From: Joseph Rushton Wakeling
Subject: Re: film score example
Date: Fri, 29 Nov 2013 12:34:34 +0100
User-agent: Mozilla/5.0 (X11; Linux x86_64; rv:24.0) Gecko/20100101 Thunderbird/24.1.1

On 13/09/13 05:54, Curt wrote:
- Hairpins are surprisingly difficult.  Most instruments do not have a natural
        decay, so hairpins don't necessarily start or end right at the note
        boundaries.  It's necessary to use "fake voices" in these cases.  Even
        with this, it didn't support having a decrescendo end at the Fine bar -
        I had to make it end at a note value before the Fine bar.  And
        if you have ties over these fake voices, you have to know about
        \set tieWaitForNote = ##t

This is for me one of the single most frustrating things with Lilypond. Hairpins that don't begin or end with a notehead or rest are such a typical musical notation, so easy to do by hand or with a WYSIWYG score editor, and really annoying and finnicky to do with Lilypond.

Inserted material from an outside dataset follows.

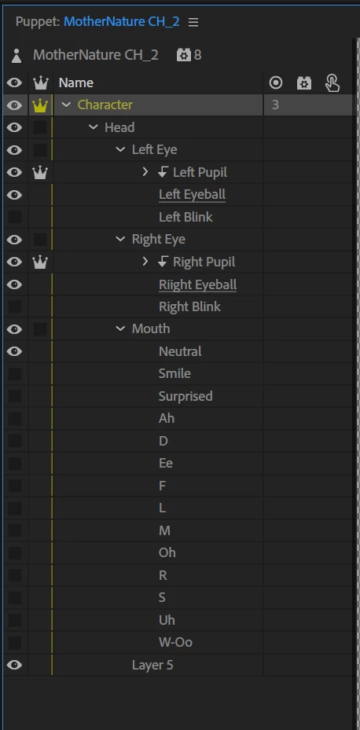The height and width of the screenshot is (730, 360).
Task: Click the tags target column header icon
Action: [276, 83]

- The alignment of the flat sign in text markup like "Clarinet in Bb" is 
difficult.
        I gave up on this one because the approach to make it look right felt 
too
        hard-coded.

I "solved" this in some scores by defining an entity \Bflat that was the B combined with the flat sign in the right relative position and size. Imperfect but doable.

- It was extremely hard to specify a subito dynamic right after a hairpin.  This
        is a relatively common use-case, but I had to pull in a pretty 
complicated
        scheme function, and modify it, to make it work as expected.  This one 
requirement
        probably took around six hours.

If I recall right, doesn't this stem from the fact that default minimum hairpin length is expected to _include_ the dynamic mark's width? So any dynamic mark which contains more than 1 letter can mess up the display of the hairpin (I've even seen cases where the hairpin itself was so narrow it was pretty much a single vertical line -- the angle between its arms was a full 180 degrees!).

I think the solution here is probably that there be a real minimal length for the hairpin alone -- this matches what one sees in e.g. the Henle hand-engraved scores, where (if you remember the video that was posted) the very smallest hairpins are not hand-engraved but stamped with a custom die.